Infant massage has been around for centuries. It jump-started in the U.S. in the late 1970s; the 1980s was a decade of slow but steady recognition, primarily by parents with "well babies" and the infant massage instructors teaching them; and the 1990s saw an expansion of infant massage into hospital-based inpatient and outpatient programs, as well as community programs servicing families of at-risk and/or special- needs children. Working with these populations clarified the need to create an individualized massage approach that would support each child's unique sensory and nervous systems, thereby defining and birthing a new paradigm of infant massage.
This approach was assimilated into the well-baby population with the emerging realization that every child is unique, and will, therefore, benefit most from a massage approach carefully designed for his or her changing needs at a given moment. The key to this approach is teaching families to touch their babies deliberately and mindfully, and closely watching the infant for cues that tell whether the touch their baby is receiving is pleasurable, needs to be changed, or should stop altogether.
The growing popularity of infant massage paralleled an increase in research to study the effects of touch on infants, including its effect on premature babies; babies exposed to cocaine; children with autism; and even parents with postpartum depression.

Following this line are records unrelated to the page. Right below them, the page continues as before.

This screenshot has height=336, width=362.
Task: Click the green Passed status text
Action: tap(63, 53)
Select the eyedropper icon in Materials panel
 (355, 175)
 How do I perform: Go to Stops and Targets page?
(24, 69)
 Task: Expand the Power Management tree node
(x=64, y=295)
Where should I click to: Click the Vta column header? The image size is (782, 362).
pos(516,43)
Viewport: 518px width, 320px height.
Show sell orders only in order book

The application of infant massage as a catalyst for normalizing a baby's physical and emotional life has a wide range of benefits, including helping to promote relaxation; improving sensory integration; helping aid deeper and longer sleep; encouraging mid-line orientation; assisting in bonding and attachment; helping improve state regulation; assisting in vocalization; stimulating the circulatory and GI systems; assisting in pain relief; and enhancing neurological development.
The benefits of infant massage are a two-way street: The baby usually comes more into accord with his or her own nature, but the parent's experience also is illuminating. Recently, during a parent/baby group session, one baby started to cry very deeply, which caused his mother to cry. She said that until that moment, she had never realized her baby was a person and that he had feelings. She said she felt guilty every time he cried, and she didn't know what to do. She and her husband were both highly successful career people who had not planned on a baby, and now that he was there, they felt lost. But this day was the turning point. With tears streaming down her face, she picked up her son. He stopped crying and became beautifully quiet and alert. Mother and son gazed at each other for about 20 minutes - it was like witnessing a birth.I've seen this profound bonding happen many times, which is why I've continued teaching families for over two decades - I'm inspired by each family's success.

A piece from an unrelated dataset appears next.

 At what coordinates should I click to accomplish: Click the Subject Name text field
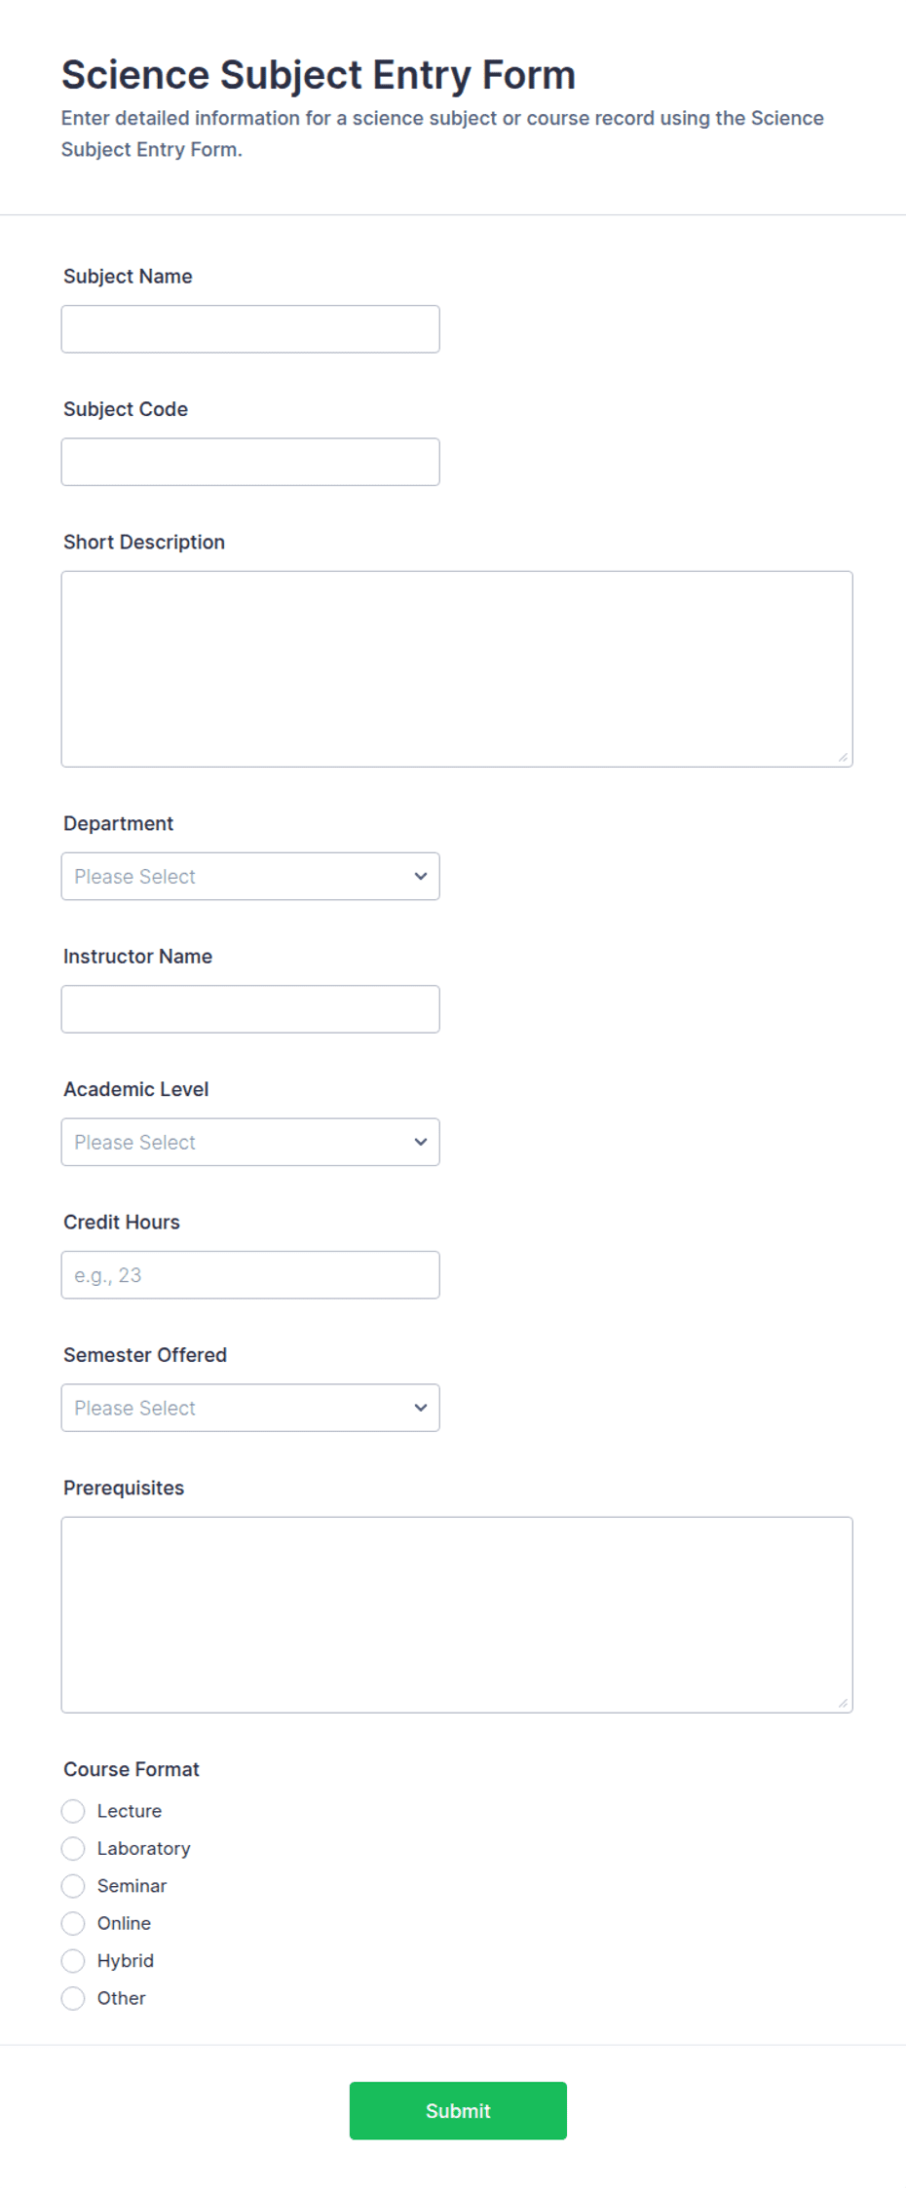tap(250, 329)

Infant massage contributes to infant-parent attachment. The experience resonates with the baby, while bringing out nurturing qualities in parents. This is why infant massage is advocated as a parenting interaction, rather than as therapy performed by a massage therapist. Many leaders in the infant mental health field share this view: Infant massage is for those who will be raising the baby over the long haul. This can be a tough pill to swallow for some aspiring infant massage instructors, although the desire to massage babies is almost always discarded after experiencing the powerful effect the process has on families.
Many new parents who massage their babies come to realize over time that the most life-giving returns are related to attachment and deeper communication, and that the experience has helped them to better know their children. Touch has welcomed the new baby into the family structure by demonstrating not only that baby is safe and protected, but truly cherished. All parents have that power at their fingertips.